#### SHORT EXERCISE
Reproduce every line of the entries below as a numbered list, and skip the blank lines.

----- RAW DATA

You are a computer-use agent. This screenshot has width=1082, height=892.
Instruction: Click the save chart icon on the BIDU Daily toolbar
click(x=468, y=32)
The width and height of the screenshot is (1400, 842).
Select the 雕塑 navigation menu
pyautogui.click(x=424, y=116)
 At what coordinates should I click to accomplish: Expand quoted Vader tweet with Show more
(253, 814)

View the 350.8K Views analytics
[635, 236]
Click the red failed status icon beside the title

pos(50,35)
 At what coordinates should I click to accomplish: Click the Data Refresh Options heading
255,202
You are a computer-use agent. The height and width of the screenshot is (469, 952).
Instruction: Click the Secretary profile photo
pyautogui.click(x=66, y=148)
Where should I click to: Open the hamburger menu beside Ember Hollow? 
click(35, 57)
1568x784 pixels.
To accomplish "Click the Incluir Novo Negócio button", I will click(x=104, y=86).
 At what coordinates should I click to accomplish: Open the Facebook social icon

----------

#### EXERCISE RESPONSE
1. You are a computer-use agent. This screenshot has width=1082, height=892.
2. Instruction: Click the save chart icon on the BIDU Daily toolbar
3. click(x=468, y=32)
4. The width and height of the screenshot is (1400, 842).
5. Select the 雕塑 navigation menu
6. pyautogui.click(x=424, y=116)
7.  At what coordinates should I click to accomplish: Expand quoted Vader tweet with Show more
8. (253, 814)
9. View the 350.8K Views analytics
10. [635, 236]
11. Click the red failed status icon beside the title
12. pos(50,35)
13.  At what coordinates should I click to accomplish: Click the Data Refresh Options heading
14. 255,202
15. You are a computer-use agent. The height and width of the screenshot is (469, 952).
16. Instruction: Click the Secretary profile photo
17. pyautogui.click(x=66, y=148)
18. Where should I click to: Open the hamburger menu beside Ember Hollow? 
19. click(35, 57)
20. 1568x784 pixels.
21. To accomplish "Click the Incluir Novo Negócio button", I will click(x=104, y=86).
22.  At what coordinates should I click to accomplish: Open the Facebook social icon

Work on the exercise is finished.